Medical educators have access to well-established, self-study resources to teach nutrition, such as Medical Nutrition and Disease 5th Edition, Nutrition in Medicine© online modules, and the NHLBI Nutrition Curriculum Guide for Training Physicians [23, 67, 68]. Nutrition topics can be integrated across all four years of medical school and during residency training without significant curricular time or cost. Considering trends in team-based learning, interprofessional education, Maintenance of Certification requirements, and longitudinal learning environments, it is an ideal time to make sure that 100% of medical students and residents graduate with the nutrition-related knowledge, skills, and positive attitudes needed to help their patients make diet and lifestyle changes to reduce, prevent, treat, and manage acute and chronic diseases [52, 67, 68, 73, 105109].

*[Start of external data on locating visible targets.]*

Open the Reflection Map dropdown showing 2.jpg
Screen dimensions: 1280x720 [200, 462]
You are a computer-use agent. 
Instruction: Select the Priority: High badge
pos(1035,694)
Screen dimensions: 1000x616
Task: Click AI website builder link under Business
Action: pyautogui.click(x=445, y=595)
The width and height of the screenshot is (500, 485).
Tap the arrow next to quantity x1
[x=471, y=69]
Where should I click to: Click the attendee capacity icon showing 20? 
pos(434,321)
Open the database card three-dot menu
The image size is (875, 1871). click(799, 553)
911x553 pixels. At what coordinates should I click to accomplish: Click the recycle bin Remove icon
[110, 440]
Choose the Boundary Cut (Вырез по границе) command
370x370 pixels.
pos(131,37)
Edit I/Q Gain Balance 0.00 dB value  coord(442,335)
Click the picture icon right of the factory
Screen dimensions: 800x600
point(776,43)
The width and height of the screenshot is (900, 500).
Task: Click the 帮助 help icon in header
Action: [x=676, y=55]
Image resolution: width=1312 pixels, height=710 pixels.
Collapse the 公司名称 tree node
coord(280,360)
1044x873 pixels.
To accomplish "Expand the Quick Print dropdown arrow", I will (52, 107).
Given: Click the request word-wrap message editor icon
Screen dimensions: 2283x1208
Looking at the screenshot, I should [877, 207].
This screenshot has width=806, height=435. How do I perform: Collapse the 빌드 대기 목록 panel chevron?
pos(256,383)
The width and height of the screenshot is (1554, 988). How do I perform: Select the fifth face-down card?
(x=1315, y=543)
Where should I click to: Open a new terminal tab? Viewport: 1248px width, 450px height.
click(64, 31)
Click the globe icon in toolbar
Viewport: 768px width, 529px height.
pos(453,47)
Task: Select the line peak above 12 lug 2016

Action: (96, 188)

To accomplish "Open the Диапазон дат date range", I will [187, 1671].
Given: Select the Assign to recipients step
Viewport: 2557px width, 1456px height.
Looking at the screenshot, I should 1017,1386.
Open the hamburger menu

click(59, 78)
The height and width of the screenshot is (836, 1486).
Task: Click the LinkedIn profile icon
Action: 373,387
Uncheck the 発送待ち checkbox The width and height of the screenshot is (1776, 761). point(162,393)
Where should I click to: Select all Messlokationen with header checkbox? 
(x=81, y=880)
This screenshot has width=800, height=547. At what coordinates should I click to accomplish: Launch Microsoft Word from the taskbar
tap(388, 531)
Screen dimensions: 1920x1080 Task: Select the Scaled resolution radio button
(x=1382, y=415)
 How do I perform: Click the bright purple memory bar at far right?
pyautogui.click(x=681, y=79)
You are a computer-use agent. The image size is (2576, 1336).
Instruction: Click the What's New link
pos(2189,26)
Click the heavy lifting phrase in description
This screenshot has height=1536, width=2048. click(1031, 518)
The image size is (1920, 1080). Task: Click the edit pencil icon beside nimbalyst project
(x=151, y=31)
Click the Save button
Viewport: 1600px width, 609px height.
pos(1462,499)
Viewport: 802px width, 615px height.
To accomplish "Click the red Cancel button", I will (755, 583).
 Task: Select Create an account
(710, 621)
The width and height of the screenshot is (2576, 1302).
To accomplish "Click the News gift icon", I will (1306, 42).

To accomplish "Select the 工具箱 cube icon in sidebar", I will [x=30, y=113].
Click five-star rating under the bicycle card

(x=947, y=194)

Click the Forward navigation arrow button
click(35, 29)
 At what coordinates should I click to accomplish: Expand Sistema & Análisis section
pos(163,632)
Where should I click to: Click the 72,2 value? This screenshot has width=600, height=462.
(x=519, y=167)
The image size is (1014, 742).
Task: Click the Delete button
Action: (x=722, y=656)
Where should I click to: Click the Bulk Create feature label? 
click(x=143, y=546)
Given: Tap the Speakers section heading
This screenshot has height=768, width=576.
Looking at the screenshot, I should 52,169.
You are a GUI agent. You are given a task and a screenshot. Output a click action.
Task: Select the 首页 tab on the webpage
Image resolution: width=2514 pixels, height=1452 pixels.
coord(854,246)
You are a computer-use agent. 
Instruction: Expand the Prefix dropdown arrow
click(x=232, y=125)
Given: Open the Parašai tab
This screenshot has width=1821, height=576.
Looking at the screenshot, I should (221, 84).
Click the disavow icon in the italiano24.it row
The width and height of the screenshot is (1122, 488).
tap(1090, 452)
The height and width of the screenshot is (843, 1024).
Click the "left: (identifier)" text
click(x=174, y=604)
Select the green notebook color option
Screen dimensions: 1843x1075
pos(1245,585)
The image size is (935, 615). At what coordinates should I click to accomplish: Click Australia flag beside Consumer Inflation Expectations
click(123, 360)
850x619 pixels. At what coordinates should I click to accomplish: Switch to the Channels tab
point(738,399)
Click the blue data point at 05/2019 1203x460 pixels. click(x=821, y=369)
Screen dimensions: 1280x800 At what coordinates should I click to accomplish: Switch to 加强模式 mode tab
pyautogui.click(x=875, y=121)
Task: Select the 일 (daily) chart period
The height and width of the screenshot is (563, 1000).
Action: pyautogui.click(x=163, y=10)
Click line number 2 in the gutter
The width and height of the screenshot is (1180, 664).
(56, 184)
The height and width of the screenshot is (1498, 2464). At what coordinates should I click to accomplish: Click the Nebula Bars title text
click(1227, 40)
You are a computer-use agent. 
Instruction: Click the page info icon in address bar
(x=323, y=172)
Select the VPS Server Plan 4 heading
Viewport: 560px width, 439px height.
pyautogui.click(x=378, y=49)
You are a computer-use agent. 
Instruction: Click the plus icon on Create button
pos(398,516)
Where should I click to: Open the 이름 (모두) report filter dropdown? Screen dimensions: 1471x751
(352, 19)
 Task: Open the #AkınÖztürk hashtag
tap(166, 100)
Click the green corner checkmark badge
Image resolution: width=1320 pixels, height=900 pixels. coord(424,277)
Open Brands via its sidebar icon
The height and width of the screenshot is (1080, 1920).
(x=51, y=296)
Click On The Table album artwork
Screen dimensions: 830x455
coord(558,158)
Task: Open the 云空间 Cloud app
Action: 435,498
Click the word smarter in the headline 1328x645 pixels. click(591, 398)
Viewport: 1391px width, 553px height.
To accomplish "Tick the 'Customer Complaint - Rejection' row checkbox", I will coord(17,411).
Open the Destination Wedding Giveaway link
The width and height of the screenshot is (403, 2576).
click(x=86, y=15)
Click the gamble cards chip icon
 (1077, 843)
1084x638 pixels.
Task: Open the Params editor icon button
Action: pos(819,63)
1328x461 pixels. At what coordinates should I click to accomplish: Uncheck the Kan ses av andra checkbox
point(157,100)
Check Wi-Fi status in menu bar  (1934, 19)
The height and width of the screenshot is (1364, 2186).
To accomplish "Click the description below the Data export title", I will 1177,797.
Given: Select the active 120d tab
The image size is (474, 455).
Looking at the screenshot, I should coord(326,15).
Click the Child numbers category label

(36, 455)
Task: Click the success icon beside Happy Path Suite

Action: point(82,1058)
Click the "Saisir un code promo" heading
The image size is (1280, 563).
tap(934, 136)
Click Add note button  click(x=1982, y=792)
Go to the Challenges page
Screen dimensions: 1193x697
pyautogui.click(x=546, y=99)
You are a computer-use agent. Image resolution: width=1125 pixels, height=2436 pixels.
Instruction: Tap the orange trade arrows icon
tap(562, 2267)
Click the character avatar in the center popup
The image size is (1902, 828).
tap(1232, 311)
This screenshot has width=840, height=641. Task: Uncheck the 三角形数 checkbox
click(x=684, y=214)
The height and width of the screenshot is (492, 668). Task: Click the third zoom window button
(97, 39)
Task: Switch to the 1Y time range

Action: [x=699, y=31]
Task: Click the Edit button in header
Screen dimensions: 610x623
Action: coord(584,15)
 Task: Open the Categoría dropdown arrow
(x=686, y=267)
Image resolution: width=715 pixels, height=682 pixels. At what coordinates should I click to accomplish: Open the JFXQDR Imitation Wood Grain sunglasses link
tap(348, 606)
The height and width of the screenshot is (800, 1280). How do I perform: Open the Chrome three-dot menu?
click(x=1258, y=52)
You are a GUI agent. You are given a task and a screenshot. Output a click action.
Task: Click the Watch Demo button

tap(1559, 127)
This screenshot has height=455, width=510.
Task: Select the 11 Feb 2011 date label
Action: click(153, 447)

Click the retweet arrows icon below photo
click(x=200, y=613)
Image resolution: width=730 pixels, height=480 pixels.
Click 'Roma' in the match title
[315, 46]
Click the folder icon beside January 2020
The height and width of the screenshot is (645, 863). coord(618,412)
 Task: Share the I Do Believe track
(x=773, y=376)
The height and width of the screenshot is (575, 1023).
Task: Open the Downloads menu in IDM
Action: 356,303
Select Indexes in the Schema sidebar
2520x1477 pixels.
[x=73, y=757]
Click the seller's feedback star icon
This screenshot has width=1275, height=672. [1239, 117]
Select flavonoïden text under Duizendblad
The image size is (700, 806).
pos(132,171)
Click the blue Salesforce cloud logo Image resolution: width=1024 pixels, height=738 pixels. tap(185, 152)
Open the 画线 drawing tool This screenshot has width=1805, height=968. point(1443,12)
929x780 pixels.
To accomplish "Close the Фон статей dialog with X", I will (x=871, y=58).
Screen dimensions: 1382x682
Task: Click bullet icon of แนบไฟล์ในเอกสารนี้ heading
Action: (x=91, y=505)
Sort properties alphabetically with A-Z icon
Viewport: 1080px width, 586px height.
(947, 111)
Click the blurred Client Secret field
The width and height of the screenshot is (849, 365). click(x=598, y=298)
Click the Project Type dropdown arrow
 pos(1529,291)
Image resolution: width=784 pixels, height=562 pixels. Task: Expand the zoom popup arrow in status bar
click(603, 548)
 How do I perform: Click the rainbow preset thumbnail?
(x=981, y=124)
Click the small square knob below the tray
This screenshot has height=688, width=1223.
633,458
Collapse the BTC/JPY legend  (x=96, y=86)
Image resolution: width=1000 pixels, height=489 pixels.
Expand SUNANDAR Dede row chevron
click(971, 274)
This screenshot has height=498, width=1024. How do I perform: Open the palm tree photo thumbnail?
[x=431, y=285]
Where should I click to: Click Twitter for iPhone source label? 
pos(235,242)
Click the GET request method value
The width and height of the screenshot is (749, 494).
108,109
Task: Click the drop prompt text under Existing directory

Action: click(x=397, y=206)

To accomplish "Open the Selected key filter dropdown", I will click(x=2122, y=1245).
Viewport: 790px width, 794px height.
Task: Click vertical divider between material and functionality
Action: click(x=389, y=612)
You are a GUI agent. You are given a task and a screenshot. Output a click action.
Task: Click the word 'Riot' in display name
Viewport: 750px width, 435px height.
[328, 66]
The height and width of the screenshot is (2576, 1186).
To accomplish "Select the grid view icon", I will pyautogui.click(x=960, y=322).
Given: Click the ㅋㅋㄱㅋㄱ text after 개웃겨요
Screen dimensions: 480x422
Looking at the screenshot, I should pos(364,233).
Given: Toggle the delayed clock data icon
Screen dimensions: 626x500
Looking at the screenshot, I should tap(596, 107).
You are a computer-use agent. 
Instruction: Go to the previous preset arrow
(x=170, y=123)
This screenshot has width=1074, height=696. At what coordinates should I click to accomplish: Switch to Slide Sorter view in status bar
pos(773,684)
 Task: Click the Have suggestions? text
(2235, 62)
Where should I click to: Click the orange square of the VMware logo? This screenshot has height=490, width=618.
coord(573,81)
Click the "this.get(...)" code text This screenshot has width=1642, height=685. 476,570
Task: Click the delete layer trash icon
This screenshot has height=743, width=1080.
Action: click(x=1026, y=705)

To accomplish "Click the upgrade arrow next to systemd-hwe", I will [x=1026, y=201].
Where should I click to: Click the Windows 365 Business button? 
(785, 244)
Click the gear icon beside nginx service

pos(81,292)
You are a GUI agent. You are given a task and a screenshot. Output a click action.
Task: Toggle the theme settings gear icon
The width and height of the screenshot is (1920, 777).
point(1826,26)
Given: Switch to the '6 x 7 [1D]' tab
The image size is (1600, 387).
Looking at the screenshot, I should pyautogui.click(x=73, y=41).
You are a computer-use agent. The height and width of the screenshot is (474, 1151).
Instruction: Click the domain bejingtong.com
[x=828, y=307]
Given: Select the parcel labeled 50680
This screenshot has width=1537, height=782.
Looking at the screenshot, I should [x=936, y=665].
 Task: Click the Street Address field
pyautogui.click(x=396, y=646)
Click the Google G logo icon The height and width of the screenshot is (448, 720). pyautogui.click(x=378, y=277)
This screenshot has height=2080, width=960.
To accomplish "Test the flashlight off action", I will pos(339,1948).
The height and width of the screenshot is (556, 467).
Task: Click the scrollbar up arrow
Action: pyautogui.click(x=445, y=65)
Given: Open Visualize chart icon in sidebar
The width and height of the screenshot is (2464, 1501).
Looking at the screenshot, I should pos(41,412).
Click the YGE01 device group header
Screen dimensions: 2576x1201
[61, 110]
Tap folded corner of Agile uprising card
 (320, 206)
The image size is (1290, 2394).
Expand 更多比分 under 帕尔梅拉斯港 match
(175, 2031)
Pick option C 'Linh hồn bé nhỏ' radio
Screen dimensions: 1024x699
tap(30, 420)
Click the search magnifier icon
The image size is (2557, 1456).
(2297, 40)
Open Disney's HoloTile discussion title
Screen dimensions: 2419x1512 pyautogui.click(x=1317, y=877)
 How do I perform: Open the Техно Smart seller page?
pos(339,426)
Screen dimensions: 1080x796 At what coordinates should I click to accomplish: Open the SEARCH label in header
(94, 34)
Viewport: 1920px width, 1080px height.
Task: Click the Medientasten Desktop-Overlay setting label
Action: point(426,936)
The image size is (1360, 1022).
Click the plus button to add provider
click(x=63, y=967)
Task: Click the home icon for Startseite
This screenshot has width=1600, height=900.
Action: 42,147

Building on previous research, the relevance of the course material to medical practice is the critical requirement to implement a successful nutrition education program for medical students [4, 7, 8]. It is imperative to take advantage of this highly relevant time in society when nutrition content can be successfully incorporated into all medical school curriculum to meet LCME standards as well as ACGME programs for ABMS Maintenance of Certification. The health of the nation depends upon this important training at both the medical school and residency level.

Conflict of Interests

The authors of this paper are editors and contributors to the textbook Medical Nutrition and Disease.

Acknowledgments

The authors wish to thank their colleagues for continuing to focus on improving nutrition in medical education at all levels of training.